:: DATA FOR PROCESSING ::

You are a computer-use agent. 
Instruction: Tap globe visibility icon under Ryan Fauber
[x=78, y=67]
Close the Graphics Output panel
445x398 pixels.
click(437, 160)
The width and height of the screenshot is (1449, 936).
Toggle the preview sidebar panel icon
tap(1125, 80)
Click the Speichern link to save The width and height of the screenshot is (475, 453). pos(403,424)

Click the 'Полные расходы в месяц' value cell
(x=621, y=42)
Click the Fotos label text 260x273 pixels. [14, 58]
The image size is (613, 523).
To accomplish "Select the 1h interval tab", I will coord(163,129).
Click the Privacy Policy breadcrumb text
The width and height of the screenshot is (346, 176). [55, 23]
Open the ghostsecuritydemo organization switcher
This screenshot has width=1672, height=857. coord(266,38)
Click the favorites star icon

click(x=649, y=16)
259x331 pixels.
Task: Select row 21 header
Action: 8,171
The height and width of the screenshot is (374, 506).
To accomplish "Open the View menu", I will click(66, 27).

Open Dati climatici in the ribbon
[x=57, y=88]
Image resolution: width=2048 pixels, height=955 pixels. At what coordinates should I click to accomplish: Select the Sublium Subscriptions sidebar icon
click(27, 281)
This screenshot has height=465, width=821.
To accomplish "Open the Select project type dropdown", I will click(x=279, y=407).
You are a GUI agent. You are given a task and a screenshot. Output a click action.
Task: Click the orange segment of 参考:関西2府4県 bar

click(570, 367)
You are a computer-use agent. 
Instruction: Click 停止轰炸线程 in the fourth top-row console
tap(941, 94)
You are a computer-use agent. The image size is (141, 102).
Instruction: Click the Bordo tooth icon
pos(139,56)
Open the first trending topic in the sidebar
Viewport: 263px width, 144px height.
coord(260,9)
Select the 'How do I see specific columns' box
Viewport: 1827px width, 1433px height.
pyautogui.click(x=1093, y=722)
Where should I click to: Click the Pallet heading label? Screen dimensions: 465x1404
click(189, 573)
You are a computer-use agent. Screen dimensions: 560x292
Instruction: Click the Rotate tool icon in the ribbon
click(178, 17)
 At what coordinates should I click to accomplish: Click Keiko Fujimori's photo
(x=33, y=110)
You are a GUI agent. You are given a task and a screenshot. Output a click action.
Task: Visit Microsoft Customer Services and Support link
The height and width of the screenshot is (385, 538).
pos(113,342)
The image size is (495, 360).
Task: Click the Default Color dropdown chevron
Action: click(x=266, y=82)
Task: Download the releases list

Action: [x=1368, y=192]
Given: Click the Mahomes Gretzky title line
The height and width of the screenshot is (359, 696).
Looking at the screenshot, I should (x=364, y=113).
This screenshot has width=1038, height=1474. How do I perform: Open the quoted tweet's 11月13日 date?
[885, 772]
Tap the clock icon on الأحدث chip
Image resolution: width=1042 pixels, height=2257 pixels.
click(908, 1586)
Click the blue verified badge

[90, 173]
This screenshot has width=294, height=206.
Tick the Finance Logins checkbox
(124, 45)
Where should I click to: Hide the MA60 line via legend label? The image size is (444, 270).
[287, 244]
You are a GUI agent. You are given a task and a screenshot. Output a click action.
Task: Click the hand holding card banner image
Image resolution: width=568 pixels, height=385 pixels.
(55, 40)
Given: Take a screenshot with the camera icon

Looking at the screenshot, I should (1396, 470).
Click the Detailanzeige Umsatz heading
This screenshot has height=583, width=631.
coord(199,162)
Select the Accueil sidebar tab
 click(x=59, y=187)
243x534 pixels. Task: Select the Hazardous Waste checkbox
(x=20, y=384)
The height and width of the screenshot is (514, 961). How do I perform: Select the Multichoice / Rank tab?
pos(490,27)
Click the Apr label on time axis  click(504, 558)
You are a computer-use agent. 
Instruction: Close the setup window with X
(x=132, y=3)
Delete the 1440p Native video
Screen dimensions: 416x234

:::

## WRITTEN EXERCISE
Copy out the listing above word for word, from its first line through the line that contains "pyautogui.click(x=1093, y=722)".

## RIGHT ANSWER
You are a computer-use agent. 
Instruction: Tap globe visibility icon under Ryan Fauber
[x=78, y=67]
Close the Graphics Output panel
445x398 pixels.
click(437, 160)
The width and height of the screenshot is (1449, 936).
Toggle the preview sidebar panel icon
tap(1125, 80)
Click the Speichern link to save The width and height of the screenshot is (475, 453). pos(403,424)

Click the 'Полные расходы в месяц' value cell
(x=621, y=42)
Click the Fotos label text 260x273 pixels. [14, 58]
The image size is (613, 523).
To accomplish "Select the 1h interval tab", I will coord(163,129).
Click the Privacy Policy breadcrumb text
The width and height of the screenshot is (346, 176). [55, 23]
Open the ghostsecuritydemo organization switcher
This screenshot has width=1672, height=857. coord(266,38)
Click the favorites star icon

click(x=649, y=16)
259x331 pixels.
Task: Select row 21 header
Action: 8,171
The height and width of the screenshot is (374, 506).
To accomplish "Open the View menu", I will click(66, 27).

Open Dati climatici in the ribbon
[x=57, y=88]
Image resolution: width=2048 pixels, height=955 pixels. At what coordinates should I click to accomplish: Select the Sublium Subscriptions sidebar icon
click(27, 281)
This screenshot has height=465, width=821.
To accomplish "Open the Select project type dropdown", I will click(x=279, y=407).
You are a GUI agent. You are given a task and a screenshot. Output a click action.
Task: Click the orange segment of 参考:関西2府4県 bar

click(570, 367)
You are a computer-use agent. 
Instruction: Click 停止轰炸线程 in the fourth top-row console
tap(941, 94)
You are a computer-use agent. The image size is (141, 102).
Instruction: Click the Bordo tooth icon
pos(139,56)
Open the first trending topic in the sidebar
Viewport: 263px width, 144px height.
coord(260,9)
Select the 'How do I see specific columns' box
Viewport: 1827px width, 1433px height.
pyautogui.click(x=1093, y=722)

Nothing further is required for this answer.